Por deslegalização, entende-se “como a retirada, pelo próprio legislador, de certas matérias do domínio da lei, para atribuí-las à disciplina das agências”.20

Alexandre da Silva Amaral (2008), nos traz vários posicionamentos acerca da “deslegalização”, argumenta que tal fenômeno não encontra acolhida na doutrina desenvolvida por Marçal Neto Filho, para quem “a deslegalização ou delegificação não se afigura como aplicável ao Direito brasileiro”.

Também traz o posicionamento de Di Pietro (2008), que reconhece a existência de função reguladora apenas às agências que têm previsão constitucional, como a ANATEL e a ANP, por força dos artigos 21, XI e 177, § 2º, III, como, por exemplo, aduzindo que a delegação realizada pela lei instituidora da agência padece de inconstitucionalidade, porque nãopodem regular matéria não disciplinada em lei, haja vista a ausência de fundamento constitucional para os regulamentos autônomos no direito brasileiro. Ademais, não poderiam regulamentar leis, porque tal competência é privativa do Chefe do Executivo.21

Com o passar do tempo, o princípio da separação das funções do poder do Estado sofreu modificações e, por conseguinte, flexibilizou-se também o princípio da legalidade, que adquiriu concepção diversa da que se tinha no século XVIII. É importante discutir sobre a evolução do princípio da legalidade, pois se não nos desvencilharmos da antiga e ultrapassadaconcepção, não poderemos trabalhar com a questão das agências reguladoras, e com isso provocaríamos a sua extinção, haja vista que suas normas não são lei.

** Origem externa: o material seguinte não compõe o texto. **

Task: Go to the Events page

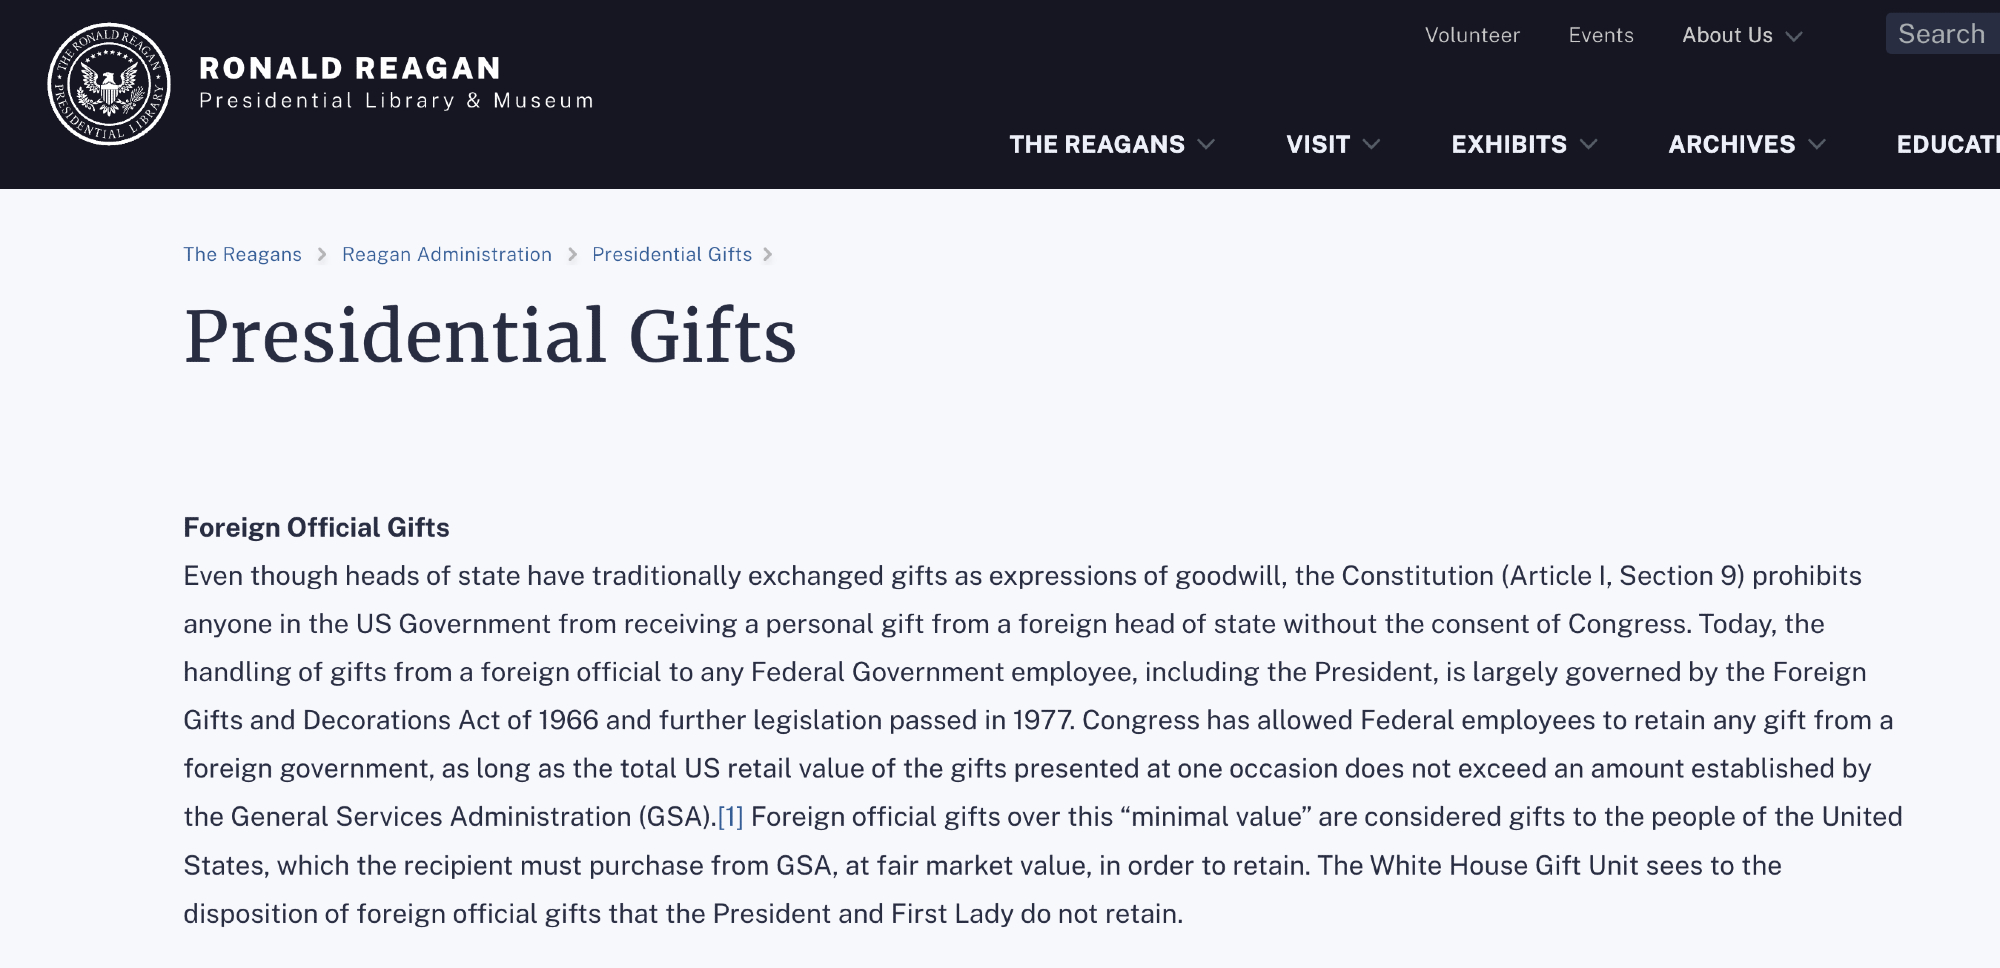Action: 1601,35
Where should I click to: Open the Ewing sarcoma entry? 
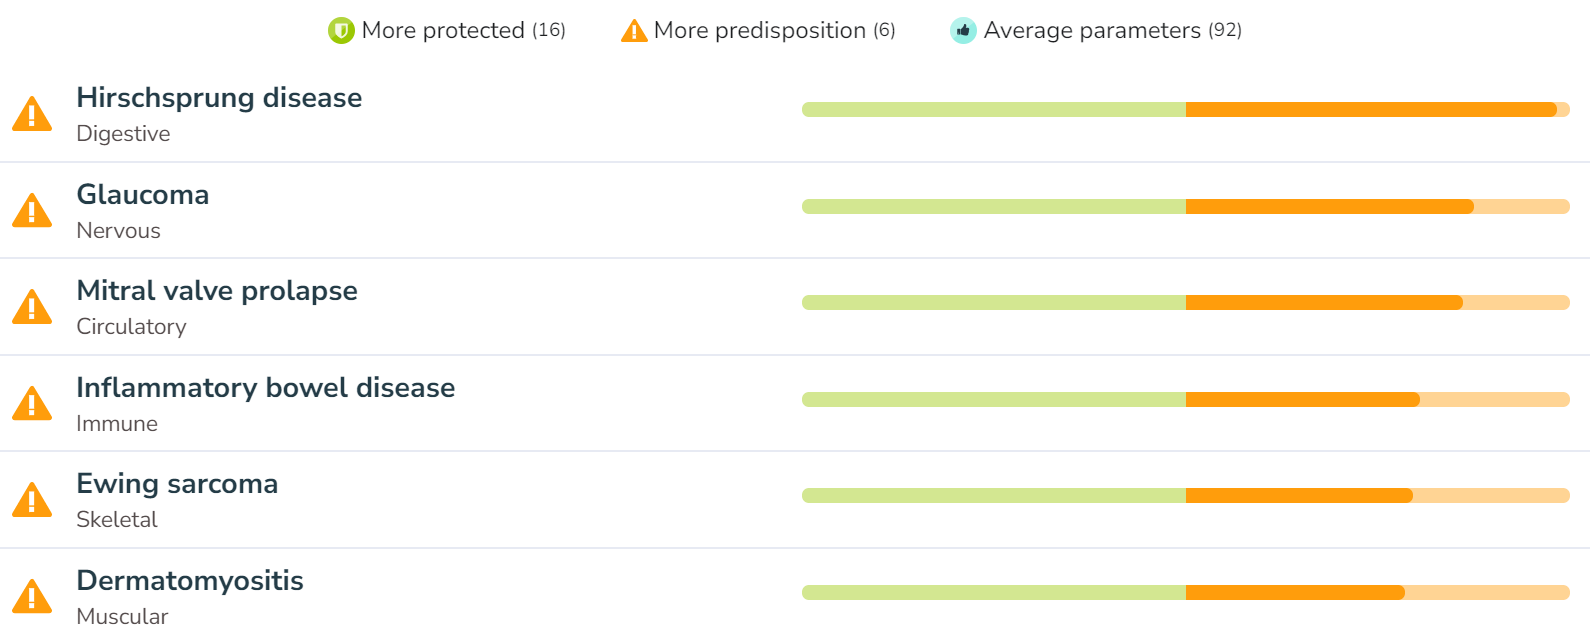point(795,499)
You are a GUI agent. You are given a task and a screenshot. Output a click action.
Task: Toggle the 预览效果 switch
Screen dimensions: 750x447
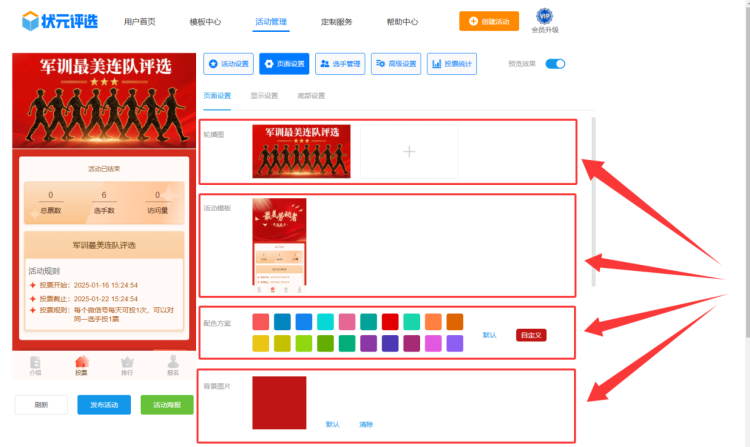click(x=555, y=64)
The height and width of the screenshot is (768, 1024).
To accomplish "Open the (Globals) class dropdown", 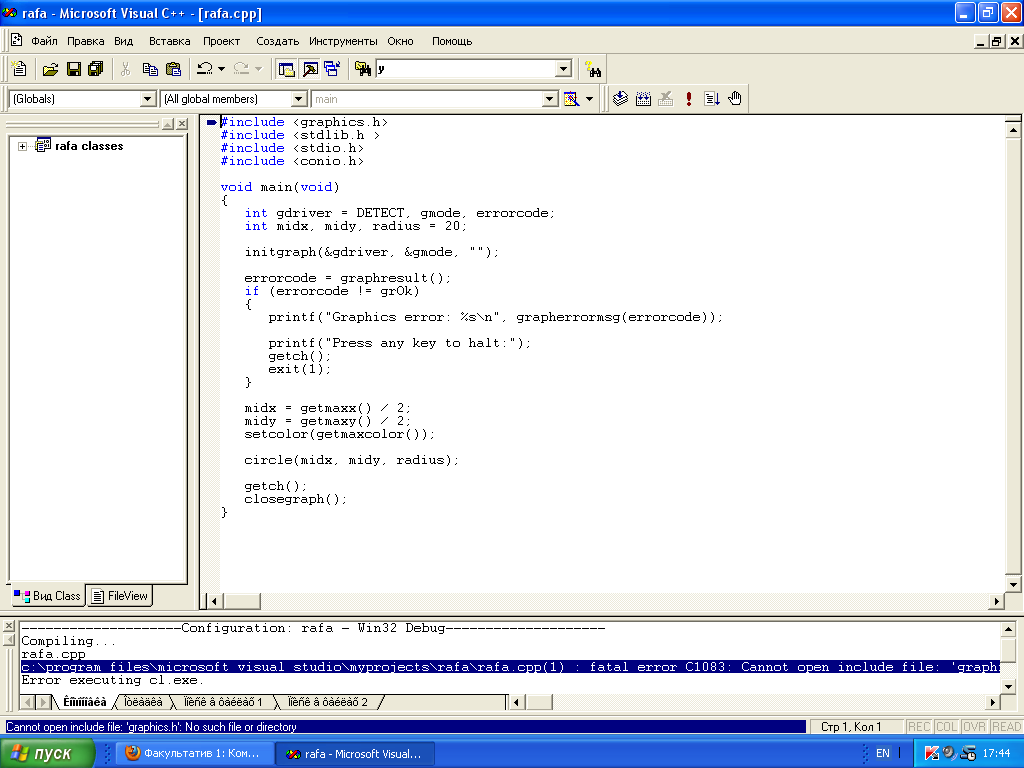I will [148, 99].
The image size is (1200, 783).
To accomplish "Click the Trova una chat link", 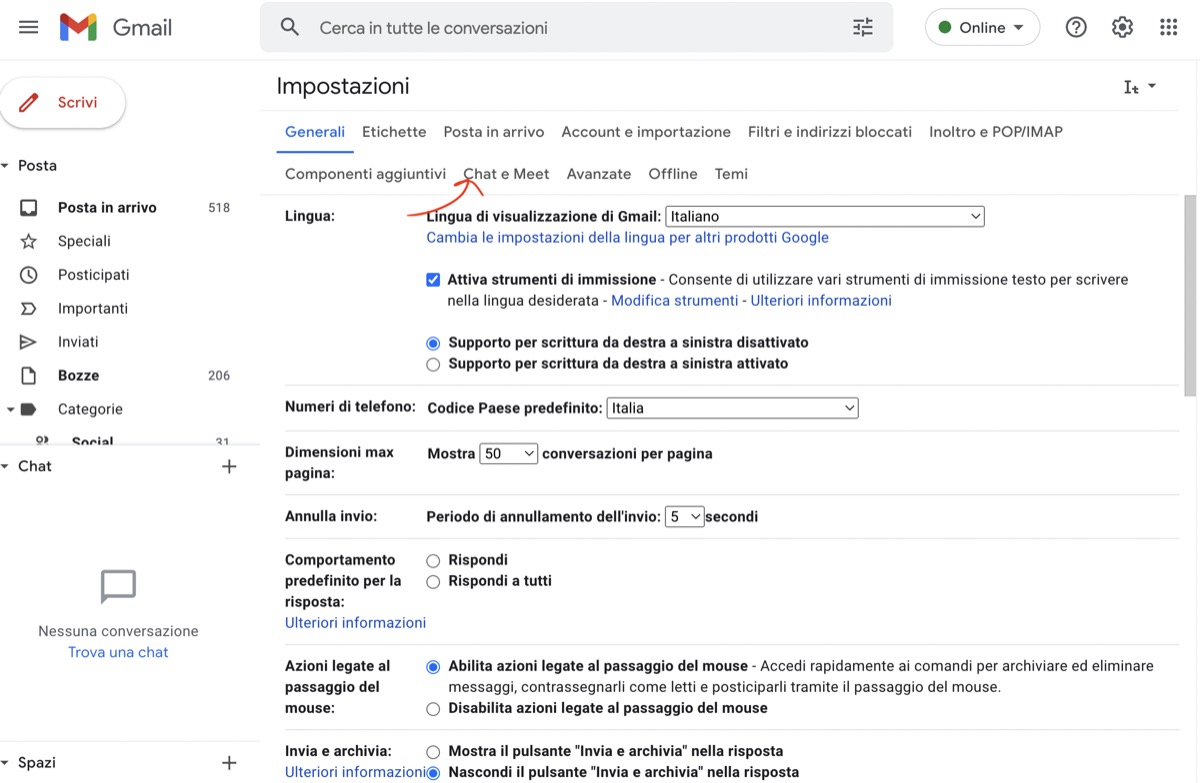I will pyautogui.click(x=118, y=652).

A Constituição da República do Brasil, ao adotar o princípio da legalidade, o fez nos seguintes termos: art. 5º, II. Ninguém será obrigado a fazer ou deixar de fazer alguma coisa, senão em virtude de lei (CF/88).

 

A expressão “em virtude de lei” dá margem a controvérsias quanto à sua significação. Examinando cláusula semelhante no direito italiano, afirma Massimo Severo Giannini (1977):                                                                                               

Não é necessário que a norma de lei contenha todo o  procedimento e regule todos os elementos do provimento, pois, para alguns atos do procedimento estatuído e para alguns  elementos do provimento pode subsistir discricionariedade.22

 Para Rodrigo Santos Neves (2009), a Constituição da República estabeleceu reservas absolutas e reservas  relativas de lei. São exemplos de reserva absoluta de lei as matérias tributária e penal, quando o Estado somente poderá dispor sobre essas matérias por meio de lei formal. Aqui o legislador deve esgotar o tema, sem deixar margem de discricionariedade para o agente público. Já em se tratando de agências reguladoras, tendo em vista a especialização exigida para se tratar dos ordenamentos setoriais e da evolução tecnológica, seria inconcebível o engessamento do sistema,não se dando liberdade discricionária aos referidos entes reguladores para, efetivamente, regular o mercado respectivo.23

6.5 EXERCÍCIO DA COMPETÊNCIA NORMATIVA PELAS AGÊNCIAS REGULADORAS - POSICIONAMENTOS

O poder normativo das agências é objeto de análise dos mais respeitados juristas do país. Há uma busca para interpretar os dispositivos que atribuem função normativa às agências com o cuidado de não macular a Constituição Federal.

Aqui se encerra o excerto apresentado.